BRIEF DESCRIPTION OF THE DRAWINGS
[0009] The invention will be better understood from the following
detailed description of the preferred embodiments thereof, taken in
conjunction with the accompanying drawings, wherein like reference
numerals refer to like parts, in which:
[0010] FIG. 1 is a schematic diagram of an engine-driven, variable
stroke, high pressure pump system including control structure
therefor, provided in accordance with a first embodiment of the
invention and shown in a zero stroke control position.
[0011] FIG. 2 is a view of the system of FIG. 1, shown in a 100%
stroke control position.
[0012] FIG. 3 is a schematic diagram of an engine-driven, variable
stroke, high pressure pump system including control structure
therefor, provided in accordance with a second embodiment of the
invention and shown in a zero stroke control position.

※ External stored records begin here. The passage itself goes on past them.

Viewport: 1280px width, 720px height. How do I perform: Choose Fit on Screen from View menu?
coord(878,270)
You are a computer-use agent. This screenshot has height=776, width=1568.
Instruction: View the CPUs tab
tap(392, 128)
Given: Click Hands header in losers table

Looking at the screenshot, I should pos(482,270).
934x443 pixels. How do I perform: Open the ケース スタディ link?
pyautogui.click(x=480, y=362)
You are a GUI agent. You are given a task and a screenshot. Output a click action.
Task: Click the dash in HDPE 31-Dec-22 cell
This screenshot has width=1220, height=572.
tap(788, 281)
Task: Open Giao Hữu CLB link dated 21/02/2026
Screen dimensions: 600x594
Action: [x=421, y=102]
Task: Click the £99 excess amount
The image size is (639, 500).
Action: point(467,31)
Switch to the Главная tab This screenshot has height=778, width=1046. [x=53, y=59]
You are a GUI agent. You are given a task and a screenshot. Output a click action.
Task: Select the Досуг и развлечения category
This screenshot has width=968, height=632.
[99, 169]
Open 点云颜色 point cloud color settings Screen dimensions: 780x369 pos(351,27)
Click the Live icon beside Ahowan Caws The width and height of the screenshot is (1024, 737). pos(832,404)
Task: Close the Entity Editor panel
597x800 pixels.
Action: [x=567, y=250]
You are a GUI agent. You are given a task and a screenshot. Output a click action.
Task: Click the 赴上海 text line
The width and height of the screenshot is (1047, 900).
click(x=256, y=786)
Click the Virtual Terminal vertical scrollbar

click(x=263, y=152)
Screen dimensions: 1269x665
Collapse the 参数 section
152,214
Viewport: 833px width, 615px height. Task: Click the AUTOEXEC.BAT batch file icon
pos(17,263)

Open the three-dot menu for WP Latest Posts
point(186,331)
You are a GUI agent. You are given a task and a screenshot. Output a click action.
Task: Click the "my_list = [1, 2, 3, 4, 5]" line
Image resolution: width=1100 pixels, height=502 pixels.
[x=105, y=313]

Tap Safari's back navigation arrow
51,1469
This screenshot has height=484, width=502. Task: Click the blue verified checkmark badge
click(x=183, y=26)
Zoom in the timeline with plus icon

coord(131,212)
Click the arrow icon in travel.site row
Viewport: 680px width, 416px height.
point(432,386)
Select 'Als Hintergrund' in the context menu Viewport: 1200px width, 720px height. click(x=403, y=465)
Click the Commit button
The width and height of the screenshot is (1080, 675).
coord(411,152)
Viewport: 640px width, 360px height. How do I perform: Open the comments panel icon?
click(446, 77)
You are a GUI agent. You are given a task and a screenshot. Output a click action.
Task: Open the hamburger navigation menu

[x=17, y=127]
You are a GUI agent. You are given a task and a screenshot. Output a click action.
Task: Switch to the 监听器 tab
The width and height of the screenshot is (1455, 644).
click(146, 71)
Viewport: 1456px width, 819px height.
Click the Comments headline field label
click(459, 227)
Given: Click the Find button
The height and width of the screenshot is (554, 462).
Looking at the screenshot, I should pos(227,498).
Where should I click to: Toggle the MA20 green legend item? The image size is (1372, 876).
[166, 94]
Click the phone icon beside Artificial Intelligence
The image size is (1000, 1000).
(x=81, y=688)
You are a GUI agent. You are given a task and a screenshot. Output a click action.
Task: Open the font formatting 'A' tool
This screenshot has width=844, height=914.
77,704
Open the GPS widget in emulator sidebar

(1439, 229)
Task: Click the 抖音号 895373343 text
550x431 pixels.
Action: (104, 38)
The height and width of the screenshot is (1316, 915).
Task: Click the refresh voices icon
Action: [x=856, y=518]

[0013] FIG. 4 is a view of the system of FIG. 3, shown in a 100%
stroke control position.
[0014] FIG. 5 is a schematic diagram of an engine-driven, variable
stroke, high pressure pump system including control structure
therefor, provided in accordance with a third embodiment of the
invention and shown in a zero stroke control position.
[0015] FIG. 6 is a view of the system of FIG. 5, shown in a 100%
stroke control position.
DETAILED DESCRIPTION OF EXEMPLARY EMBODIMENTS
[0016] FIG. 1 shows an engine-driven, variable stroke, high
pressure pump system, generally indicated at 10, having control
structure, generally indicated at 11, provided in accordance with a
first embodiment of the invention. The system 10 is employed in
gasoline or diesel direct-injection high-pressure fuel supply
systems, preferably for vehicles. The system 10 includes a high
pressure pump 12 that includes a pump body 14, mounted to the
engine cylinder head 16 or camshaft cover over an opening (not
shown), with a typical oil seal (not shown) provided for the
opening. An axially movable piston 18 is disposed within a pumping
chamber 20 of the pump body 14. A spring 22 forces the piston 18
toward its utmost withdrawn position from the pumping chamber 20.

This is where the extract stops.